La patata bollente passa adesso nelle mani dei tre commissari, che con il supporto degli uffici comunali avranno carta bianca nell’intraprendere qualsiasi tipo di provvedimento che sia utile a ripianare i debiti e a raggiungere il risanamento, anche attraverso la vendita di beni immobili ritenuti alienabili. Diventa sempre più concreta, per esempio, la possibilità di vendita del Capalc di contrada Sant’Antonio, cioè la struttura che doveva essere e non è mai stata una scuola convitto alberghiera di livello internazionale, rimasta in cima alla lista dei possibili beni in vendita del Comune, e dalla quale si pensa di ricavare fino a oltre 22 milioni di euro, grazie a un cambio d’uso in funzione turistica e alberghiera.

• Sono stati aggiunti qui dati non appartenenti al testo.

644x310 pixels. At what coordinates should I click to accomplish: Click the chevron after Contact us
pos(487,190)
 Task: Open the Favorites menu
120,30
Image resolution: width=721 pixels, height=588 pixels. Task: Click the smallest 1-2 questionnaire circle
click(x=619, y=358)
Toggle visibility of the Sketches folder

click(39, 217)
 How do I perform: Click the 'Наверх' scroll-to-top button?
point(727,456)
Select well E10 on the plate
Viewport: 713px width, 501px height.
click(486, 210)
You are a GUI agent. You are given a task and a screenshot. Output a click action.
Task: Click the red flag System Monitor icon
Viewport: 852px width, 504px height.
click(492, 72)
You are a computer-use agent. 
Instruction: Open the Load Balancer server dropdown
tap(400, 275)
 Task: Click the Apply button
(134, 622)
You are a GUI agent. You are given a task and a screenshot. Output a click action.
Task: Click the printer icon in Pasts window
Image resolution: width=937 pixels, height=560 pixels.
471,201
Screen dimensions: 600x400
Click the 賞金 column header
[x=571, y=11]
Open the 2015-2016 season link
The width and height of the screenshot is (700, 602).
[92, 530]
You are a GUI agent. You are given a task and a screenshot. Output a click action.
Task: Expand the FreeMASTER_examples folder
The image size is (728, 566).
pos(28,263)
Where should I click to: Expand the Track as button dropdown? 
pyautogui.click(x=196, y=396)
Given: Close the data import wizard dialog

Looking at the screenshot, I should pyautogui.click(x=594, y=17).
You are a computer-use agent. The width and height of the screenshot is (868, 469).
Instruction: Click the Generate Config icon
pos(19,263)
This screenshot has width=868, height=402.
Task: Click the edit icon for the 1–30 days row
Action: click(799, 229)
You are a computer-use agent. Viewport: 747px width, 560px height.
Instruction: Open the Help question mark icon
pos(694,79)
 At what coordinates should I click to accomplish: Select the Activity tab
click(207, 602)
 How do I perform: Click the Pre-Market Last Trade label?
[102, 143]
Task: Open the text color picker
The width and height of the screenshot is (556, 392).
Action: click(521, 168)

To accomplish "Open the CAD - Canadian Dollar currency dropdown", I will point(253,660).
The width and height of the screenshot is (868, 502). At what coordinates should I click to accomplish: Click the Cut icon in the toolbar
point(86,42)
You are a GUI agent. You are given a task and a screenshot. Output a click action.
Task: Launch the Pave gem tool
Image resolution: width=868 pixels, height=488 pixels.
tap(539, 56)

Per un Comune che sconta circa 30 milioni di euro di tasse non riscosse (molte delle quali non più esigibili), è già stato scongiurato invece un nuovo aumento delle imposte, perché già da alcuni anni venivano applicate le aliquote più alte per l’Imu, il servizio idrico, l’imposta di soggiorno per i turisti, il canone unico per i diritti di pubblicità e di occupazione del suolo pubblico, così come gli altri servizi a domanda individuale come asilo, illuminazioni votive e uso dei locali comunali.